Implementação e Desafios
A estruturação de uma holding familiar exige um planejamento cuidadoso, começando por um diagnóstico patrimonial completo e uma análise detalhada dos objetivos da família. Em seguida, é preciso definir a estrutura jurídica e societária adequada, implementar práticas de governança e estabelecer políticas de gestão que alinhem os interesses de todos os envolvidos. No entanto, a criação e manutenção de uma holding familiar requerem assessoria especializada, pois envolvem custos de estruturação e uma complexidade administrativa que deve estar de acordo com a legislação vigente. O comprometimento familiar é essencial para o sucesso da operação, garantindo que a gestão seja eficiente e alinhada com os objetivos de longo prazo da família.
Grandes grupos empresariais brasileiros utilizam estruturas de holding familiar com sucesso, como Itaú Unibanco S.A., Grupo Globo e Metalúrgica Gerdau S.A., Ambev, demonstrando a eficácia desta ferramenta quando adequadamente implementada.
Considerações Importantes e Mudanças Tributárias
A estruturação de uma holding familiar, apesar de suas vantagens, apresenta diversos desafios e limitações que precisam ser cuidadosamente avaliados. No âmbito operacional, destaca-se a complexidade em gerenciar diferentes setores econômicos em simultâneo, notadamente devido às particularidades regionais e setoriais que exigem conhecimentos específicos.
Do ponto de vista administrativo, a centralização característica das holdings pode criar estruturas hierárquicas excessivamente complexas. Isso frequentemente resulta em processos decisórios mais lentos e burocráticos, além de potencialmente desmotivar gestores em níveis intermediários, que acabam tendo sua autonomia reduzida pelo modelo centralizado de gestão.

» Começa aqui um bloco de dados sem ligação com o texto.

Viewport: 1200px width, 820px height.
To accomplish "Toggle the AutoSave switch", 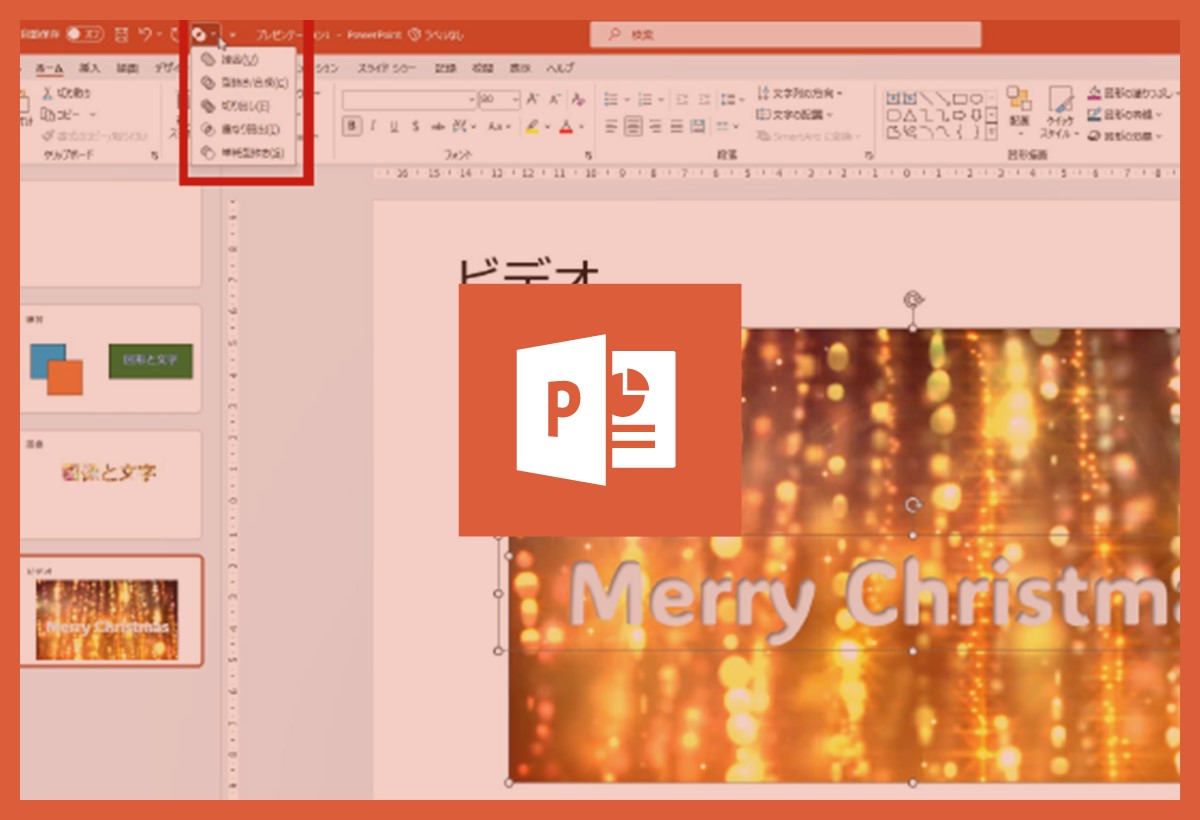I will tap(84, 34).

Quanto às relações familiares, um ponto crítico é a concentração das questões familiares no ambiente empresarial, que pode intensificar conflitos preexistentes e criar situações de difícil resolução, especialmente quando não há uma governança familiar bem estruturada.
Na perspectiva financeira, diversos fatores podem impactar negativamente os resultados da holding. Entre eles, destacam-se: possível elevação da carga tributária na ausência de um planejamento fiscal adequado; impossibilidade de aproveitamento de prejuízos fiscais; tributação específica sobre a venda de participações societárias; custos administrativos centralizados que precisam ser adequadamente distribuídos entre as empresas do grupo; e o risco de sinergia negativa, cujo resultado seria um desempenho inferior das operações consolidadas, quando em comparação com a soma das partes isoladas.

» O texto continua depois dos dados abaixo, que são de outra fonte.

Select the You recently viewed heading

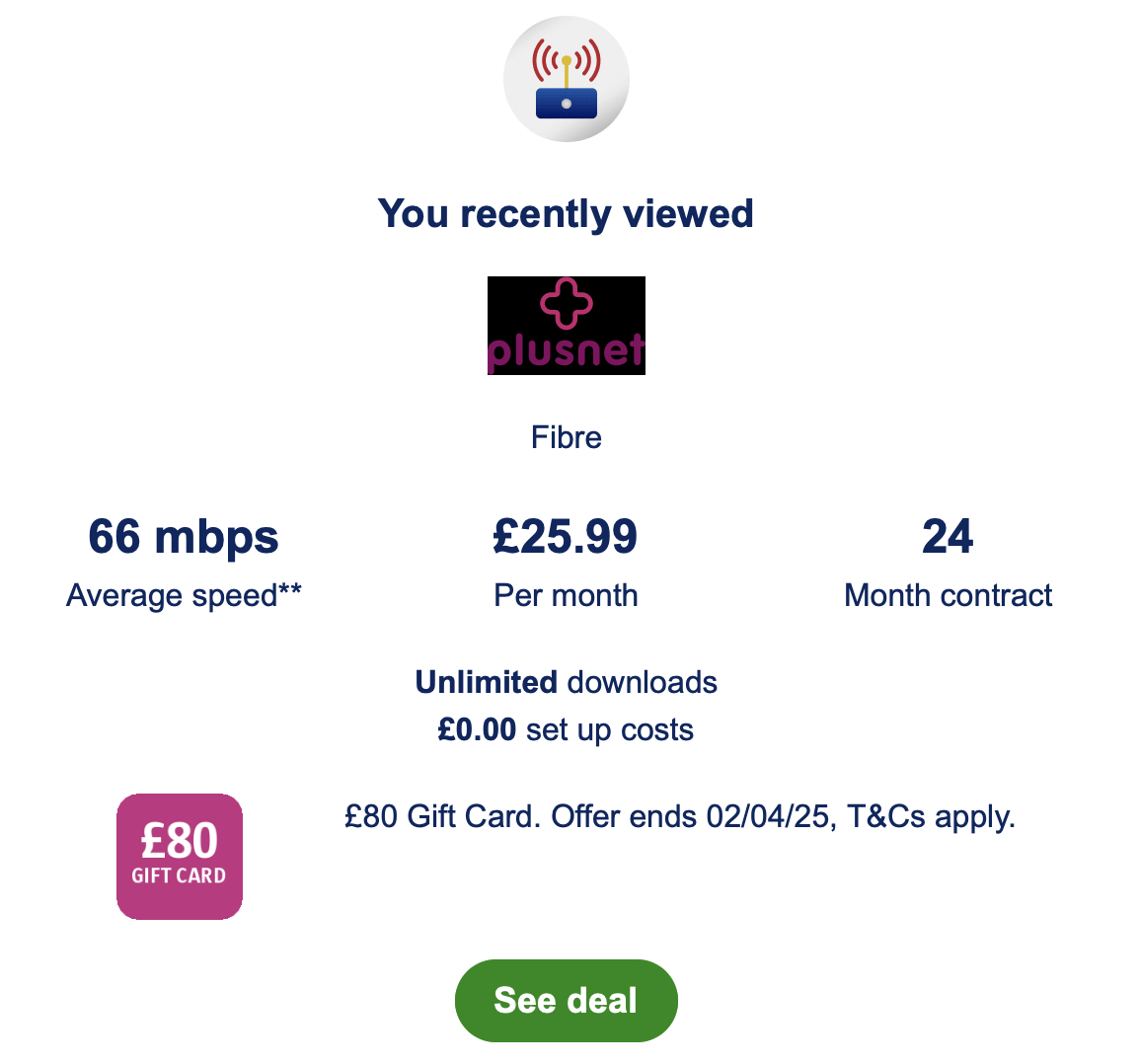[x=566, y=212]
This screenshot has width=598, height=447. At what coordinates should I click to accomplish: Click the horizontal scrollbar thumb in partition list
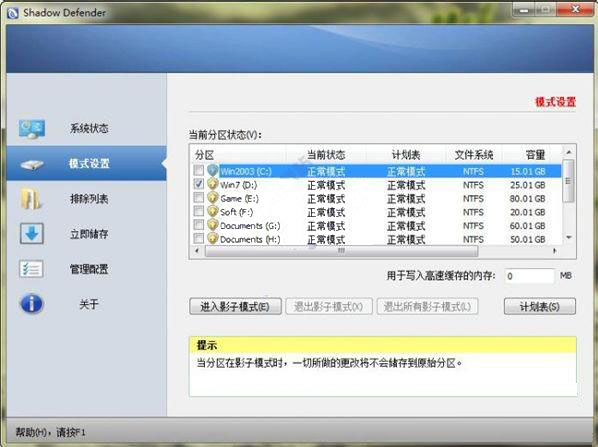click(341, 251)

Um dos principais impactos da Reforma Tributária diz respeito à majoração do ITCMD (Imposto sobre Transmissão Causa Mortis e Doação de Quaisquer Bens ou Direitos). A Emenda Constitucional nº 132/2023 determinou a obrigatoriedade de alíquotas progressivas para esse tributo, incluindo o inciso VI ao § 1º do art. 155 da Constituição Federal, o qual passou a prever explicitamente essa progressividade e estabeleceu que a alíquota pode chegar a até 8%. Além disso, há propostas em tramitação no Senado Federal para elevar a alíquota máxima para 16%. Essa alteração constitucional reflete uma diretriz de justiça fiscal, buscando que as alíquotas acompanhem o valor dos bens ou direitos transmitidos, e impactará diretamente o planejamento patrimonial e sucessório de pessoas físicas.
Outra mudança relevante é a tendência de uniformização da legislação e entendimentos das Receitas Estaduais quanto à cobrança do ITCMD. Isso significa que a vantagem de constituir a holding em estados com alíquotas menores e entendimentos mais favoráveis será reduzida, uma vez que a tributação tenderá a ser a mesma em todo o país.

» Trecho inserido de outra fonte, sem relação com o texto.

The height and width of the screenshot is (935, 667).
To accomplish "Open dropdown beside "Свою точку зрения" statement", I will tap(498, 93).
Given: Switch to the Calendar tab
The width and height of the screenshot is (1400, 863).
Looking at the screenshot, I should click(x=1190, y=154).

A Reforma Tributária também impactará a forma como os bens são aportados ao capital social da holding. Atualmente, o aporte é feito pelo mesmo valor constante na declaração de Imposto de Renda do sócio. No entanto, a proposta do governo prevê a obrigatoriedade de utilizar o valor de mercado, o que gerará a incidência de ganho de capital sobre a diferença entre o valor do bem e o valor declarado.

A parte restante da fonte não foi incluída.